Иоанн Васильевич улыбнулся:
– Рад слышать, что митрополит бестрепетно на защиту веры нашей идет. Только при чем здесь вера, не понимаю. Факультетом богословским управлять будет поставлен тот, кого мы выберем с тобой. А касаемо ректора – здесь задумка совсем другая. Нужны нам мастера знающие, строить, каналы копать, механикусы нужны. А Браге среди таких человек известный, услышат они, кто ректором в университете нашем будет, – и сами захотят к нам отправиться. Браге сам искусен во многих делах, и, может, вскоре об университете моем слава по всем Европам пойдет.
– Нужна нам эта Европа, – прошипел Антоний, – еретик на еретике, всех на костер там надо отправить.
Царь опять нахмурился:
– Так, выходит, что по твоему слову мне своих рейтар верных надо на костер отправить и аптекарей-лекарей спалить. На пушечном дворе всех саксонцев на плаху отправить? Нет, Антоний, не то ты говоришь. Ты митрополит и должен думать не только как схизму извести, а чтобы схизматики к истинной вере тянулись, а попы, тебе подчиненные, вместо этого блудят да вина пьют неумеренно. Ох, доберусь я до них.
Антоний благоразумно молчал во время этого монолога. Дальнейший разговор протекал спокойней, и, когда митрополит покидал дворец, они оба с царем выглядели вполне довольные итогами незапланированной беседы.
Царь, когда митрополит вышел, с удовольствием встал с трона, потянулся так, что широкие рукава ездовой ферязи, надетой прямо на рубаху, упали до плеч, обнажая сильные мускулистые руки, привыкшие держать саблю и щит. Хорошо знающий повадки государя стольник уже несся с кубком сбитня и, отпив из него чуть ли не половину, с поклоном подал Иоанну Васильевичу.
– Что-то утомился я нынче, – сказал царь в никуда. – Тяжко с митрополитом беседу вести, – добавил, уже обернувшись к жене.
Анна же, глядя на него, спросила:
– Государь мой, я вот слушала вас, и любопытно мне стало – что за университет это такой? Лекарь твой боярин Щепотнев большой выдумщик, а ты ему все потворствуешь. А вот мне мамки утром говорили, что он юродивых батогами бить у двора своего велел. Нехорошо это – божьих людей обижать.
Иоанн Васильевич улыбнулся:
– Душа моя, знаю я о сем случае прискорбном, только биты батогами людишки ушлые, а юродивых не трогал никто. А скажи-ка мне, что за мамка тебе этот навет на уши шептала?
Анна испуганно поглядела на мужа.
– Государь мой, так их множество поутру вокруг меня вертится, кто чего сказал – не упомню.
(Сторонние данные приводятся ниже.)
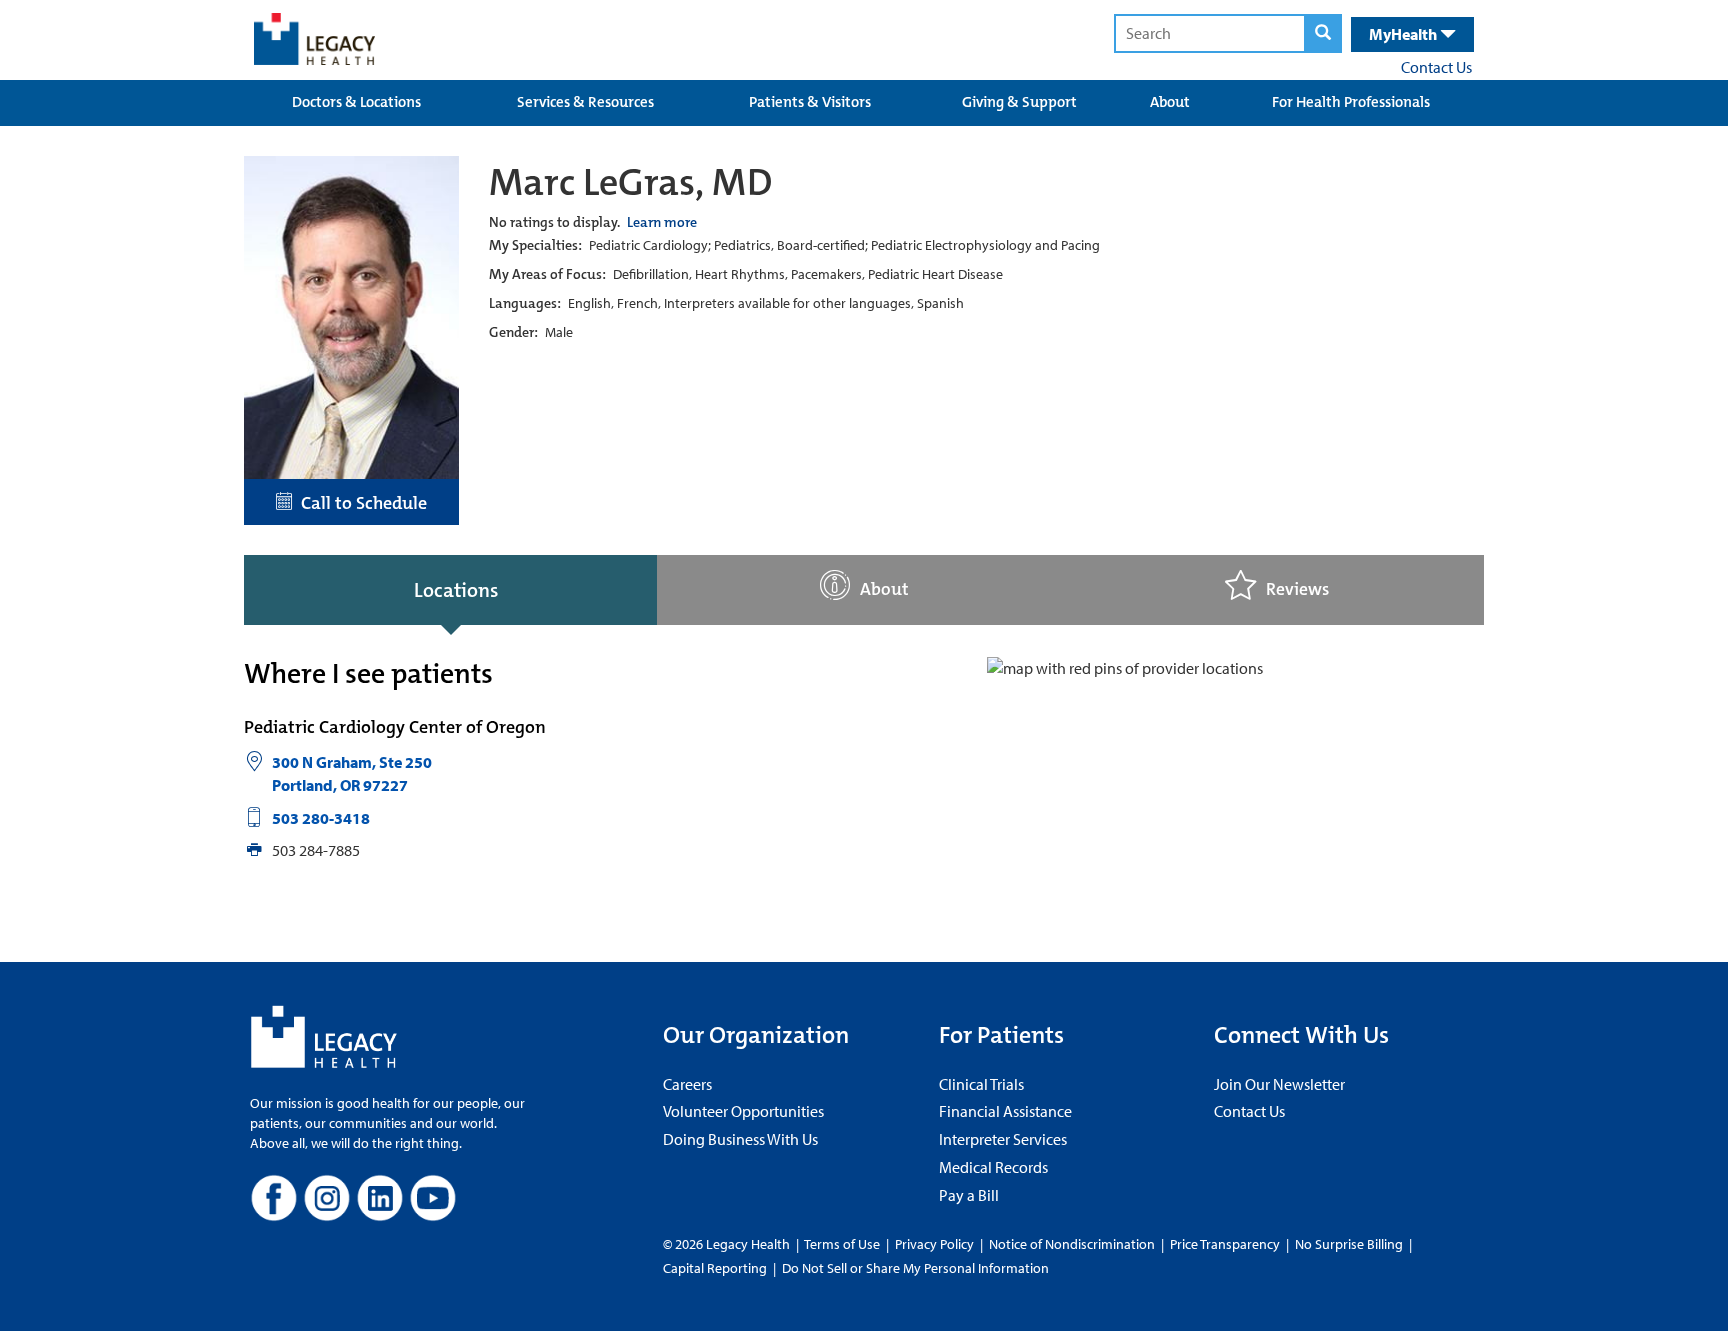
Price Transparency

– Ну тогда придется всех их в допросную отправить – там узнают, с какой целью царице про жизнь царского лекаря по утрам в уши наветы сообщают, – по-прежнему как бы в шутку сказал царь.
Но Анна прекрасно знала, когда можно шутить с мужем, а когда нет.
– Государь, вспомнила я: Авдотья то была, седьмая вода на киселе захарьинская родня.
Иоанн Васильевич побагровел.
– Я крамолу вывожу, а она у меня во дворце сидит! – закричал он и махнул не глядя рукой.
Подбежавший мигом дьяк в упавшей набок ермолке, только что сидевший незаметно в углу палаты, склонился у царского плеча.
– Пиши! – рявкнул государь. – Сегодня же всех родственников захарьинских дальних и ближних от царской службы отставить.
Анна смотрела на разошедшегося мужа и проклинала свой длинный язык, который уже не раз подводил ее. Тем более что против Щепотнева она ничего не имела – царский лекарь, когда лечил ее, всегда был внимателен и вел себя очень скромно. Но сегодня она так устала слушать разговор мужа с митрополитом, в котором почти ничего не понимала, что изменила своей привычной осторожности и сказала лишнее. А теперь придется привыкать к другой прислуге.
В большой аудитории размеренно звучал голос лектора, два десятка отроков, одетых в отбеленные холщовые халаты, внимательно слушали лекцию, а несколько человек усердно скрипели гусиными перьями по листкам плохой серой бумаги, стараясь успеть за говорящим. Один из отроков, видимо более быстро пишущий, чем остальные, успевал даже посидеть без дела, пока остальные записывали слова, терпеливо повторяемые лектором.
Никита, так звали юношу, уже приноровился почти автоматически записывать все и одновременно раздумывать о многих вещах.